FLAC solves that. It is compressed lossless — it shrinks the file (often by 40–60%) while still reproducing the exact original audio when decoded. That makes FLAC ideal for archiving a music collection or distributing high-quality audio without the bulk of WAV. The trade-off is that FLAC is not supported as universally as MP3, and some older or simpler devices will not play it.
A handy rule: WAV for working, FLAC for keeping.
The lossy formats: MP3, AAC, and Opus
MP3 is the format that made digital music portable, and decades later it is still the safest bet for compatibility. Nothing plays MP3? That device barely exists. At 192–256 kbps it sounds great for everyday listening while staying small. It is not the most efficient codec anymore, but its universality is unmatched.
AAC is MP3's modern successor. At the same file size it generally sounds a little better, and it is the default across Apple devices and many streaming services. If your audio lives mostly in the Apple ecosystem, AAC (often in an M4A container) is an excellent default.
Opus is the most efficient of the three. It delivers better quality than MP3 at lower bitrates, which is why it dominates voice chat, podcasts, and modern web audio. The only reason not to use it is support: some older apps and devices do not recognize it.
Choosing in practice
Match the format to the task rather than chasing a single "best":
- Editing or recording: WAV — maximum compatibility with editors, no compression artifacts to compound.
- Archiving a collection: FLAC — perfect quality at a manageable size.
- Everyday listening and sharing: MP3 — small and plays on absolutely everything.
- Apple devices and streaming: AAC / M4A — efficient and natively supported.
- Voice, podcasts, web: Opus — the best quality per kilobyte, where support allows.
Converting between them
Because each format has a different strength, you will inevitably need to convert — say, decoding a FLAC archive to WAV for editing, or compressing a stack of WAVs to MP3 for your phone. The thing to watch is that converting from a lossy file does not restore quality: turning an MP3 into a WAV gives you a big file that still sounds like the MP3. Always convert from the highest-quality source you have.
You can do all of this without uploading your audio.
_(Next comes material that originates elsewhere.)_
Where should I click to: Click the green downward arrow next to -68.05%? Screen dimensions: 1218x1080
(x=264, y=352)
A browser-based converter decodes and re-encodes files on your own device, so even large lossless libraries stay private and there is no upload step — useful when you are moving between formats often.
A quick checklist
- Decide lossless vs lossy first; everything follows from that.
- WAV for editing, FLAC for archiving.
- MP3 for universal compatibility, AAC for Apple, Opus for efficiency.
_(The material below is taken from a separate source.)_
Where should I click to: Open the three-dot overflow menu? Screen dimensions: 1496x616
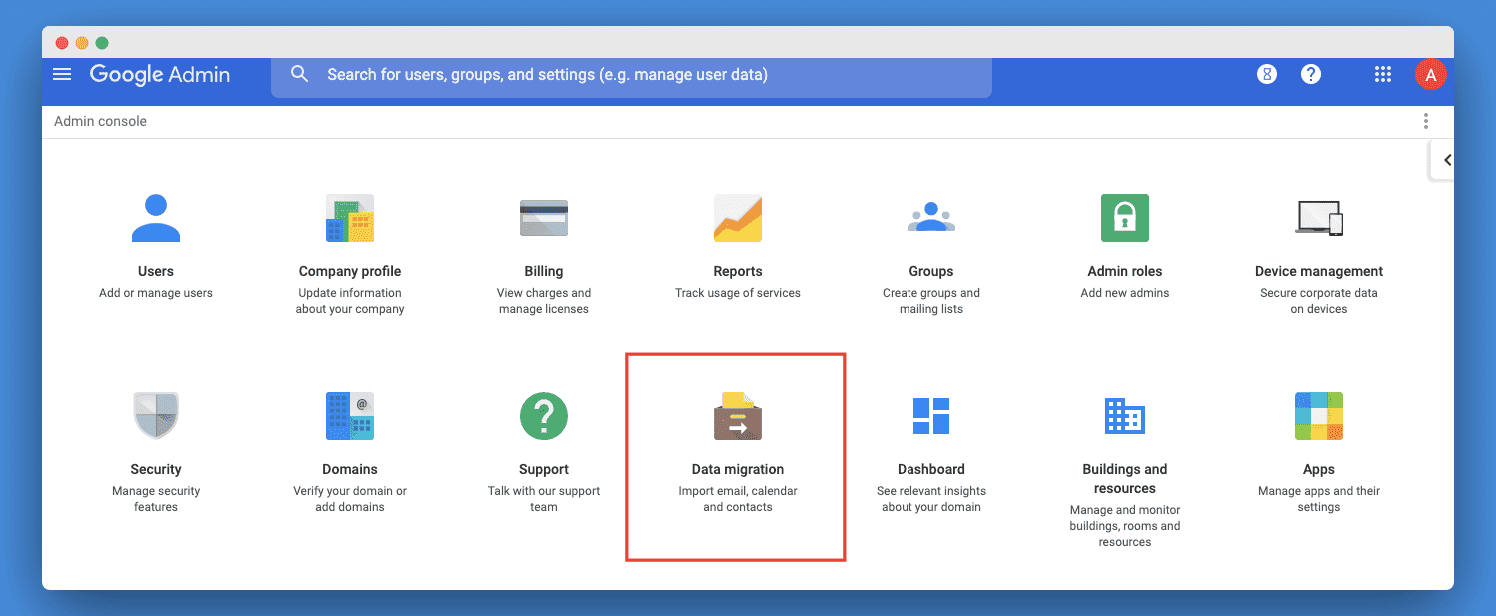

- Always convert from the best-quality source — lossy-to-lossless does not recover detail.
- Convert locally to keep your audio private.
Quick steps
- 1Decide whether you need lossless (editing, archiving) or lossy (everyday listening, sharing).
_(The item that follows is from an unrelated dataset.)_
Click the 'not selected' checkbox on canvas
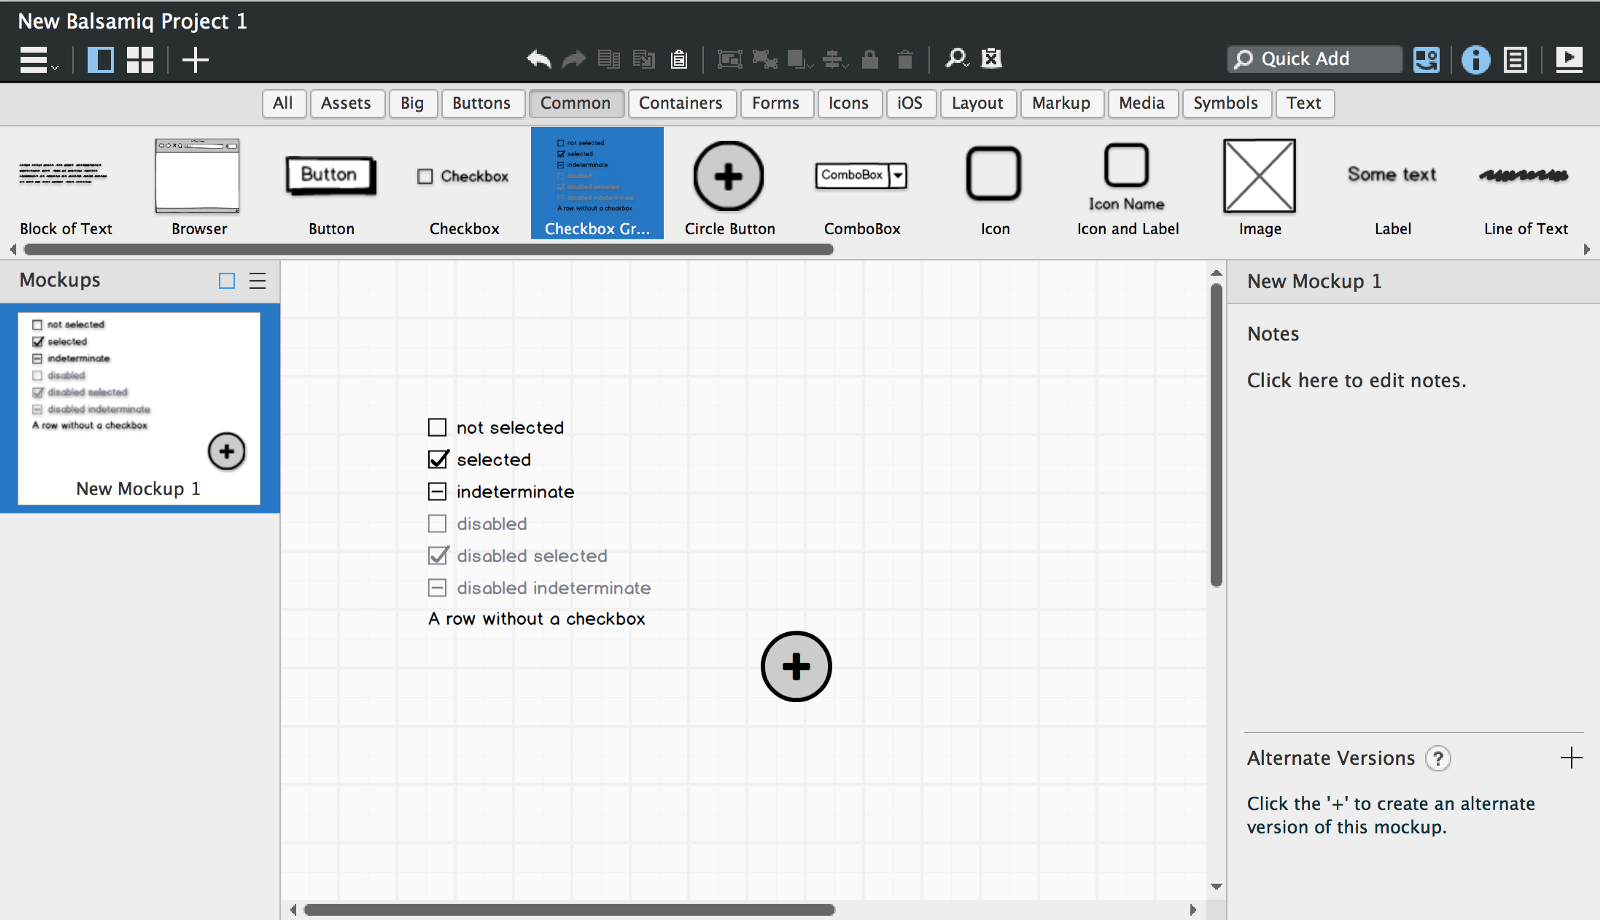 point(437,428)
- 2Pick the format that fits — FLAC or WAV for lossless, MP3 or AAC for compatibility, Opus for the best efficiency.
- 3Use an in-browser converter to switch between them locally, with no upload.
Frequently asked questions
Lossless formats (like FLAC and WAV) keep every detail of the original recording. Lossy formats (like MP3 and AAC) permanently discard data that is hard to hear in order to make the file much smaller. For casual listening the difference is usually inaudible; for editing or archiving, lossless is the safe choice.
For quality, yes — FLAC is lossless and MP3 is not. But FLAC files are much larger and not supported everywhere. "Better" depends on the goal: FLAC for a master archive, MP3 for a file that plays on anything and takes little space.
MP3 at 192–256 kbps is the safe, universal choice — small and playable on virtually any device. AAC sounds slightly better at the same size and is ideal in the Apple ecosystem, while Opus is the most efficient if your apps support it.